What we can do however is distribute official builds with double-precision enabled. These would not be the recommended option for most projects, but this would allow you to use double-precision physics without recompiling anything.
[^1]: The rendering should not be a bottleneck in the project; it should only be used to check the accuracy of the results. Using the Forward Mobile backend, unshaded rendering with the viewport
stretch mode and a low base resolution like 320×200 is a good way to achieve this.
PR review meeting: basically Calinou's comment, this would likely negatively impact more games than it would help due to physics, performance etc.
PR review meeting:
What we can do however is distribute official builds with double-precision enabled. These would not be the recommended option for most projects, but this would allow you to use double-precision physics without recompiling anything.
This would be a good alternative to fix this enhancement and it will surface the extension bugs.
PR review meeting: basically Calinou's comment, this would likely negatively impact more games than it would help due to physics, performance etc.
As Calinou mentioned, distributing official 64 bit builds would be a good compromise, no? This really is the kind of feature that you either absolutely need or is completely useless (potentially even harmful). Imho, the fact that there are no official builds for double precision floats sends mixed signals about them. I know there's risk of combinatorial explosion with including every possible build configuration, but at least right now, Godot doesn't seem to be struggling with that.
@Calandiel On the topic of combinatorial explosions, note that there isn't much of a point of producing 32-bit builds with double support. If you are targeting very old 32-bit systems you probably don't want to use doubles. Conversely, if you are using doubles you probably don't care about targeting very old 32-bit systems (note: there is one exception, WebAssembly, which is currently 32-bit only). So it would increase the amount of builds by 1.5x to have 32-bit arch & floats, 64-bit arch & floats, and 64-bit arch & doubles.
So it would increase the amount of builds by 1.5x to have 32-bit arch & floats, 64-bit arch & floats, and 64-bit arch & doubles.

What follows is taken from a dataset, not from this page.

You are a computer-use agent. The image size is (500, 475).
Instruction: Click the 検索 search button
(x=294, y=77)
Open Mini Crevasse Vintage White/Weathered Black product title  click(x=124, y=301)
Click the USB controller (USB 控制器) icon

Note that doing so will require modifying the editor's export dialog to support situations where not all architectures have a matching binary. I assume double-precision export templates use their own folder already (within the templates/
folder of the editor data folder), so there would only be x86_64 binaries present.
(This may have been done already, I haven't checked this for a while.)

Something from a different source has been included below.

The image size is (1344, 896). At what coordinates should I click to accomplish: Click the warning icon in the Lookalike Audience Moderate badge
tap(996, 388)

Describe the project you are working on
V-Sekai social virtual reality.
Describe the problem or limitation you are having in your project
We would like to use emulated doubles for unified grids in an open world. Like loading the multiple parts of the world but only transferring lod'ed network entities.
We would also like Godot Engine to be more user friendly and avoid two different default extension_api jsons.
If it's possible, I would request we emulate double support by default for 4.0. Enable emulate double support by default for 4.1 might be more difficult.
Emulating doubles came up in my discussion about why don't we enable emulate doubles by default for 4.1 or 4.0.
Describe the feature / enhancement and how it helps to overcome the problem or limitation
Enable float=double by default.
This would avoid two different json extension apis. https://github.com/tefusion/godot-subdiv/issues/21 (Crash with float=64)
Describe how your proposal will work, with code, pseudo-code, mock-ups, and/or diagrams
Set float=64 by default in scons and build this for releases.
If this enhancement will not be used often, can it be worked around with a few lines of script?
Emulating double support is not a small script change. It is massively invasive and changes function signatures.
Is there a reason why this should be core and not an add-on in the asset library?
float=64 is a core feature.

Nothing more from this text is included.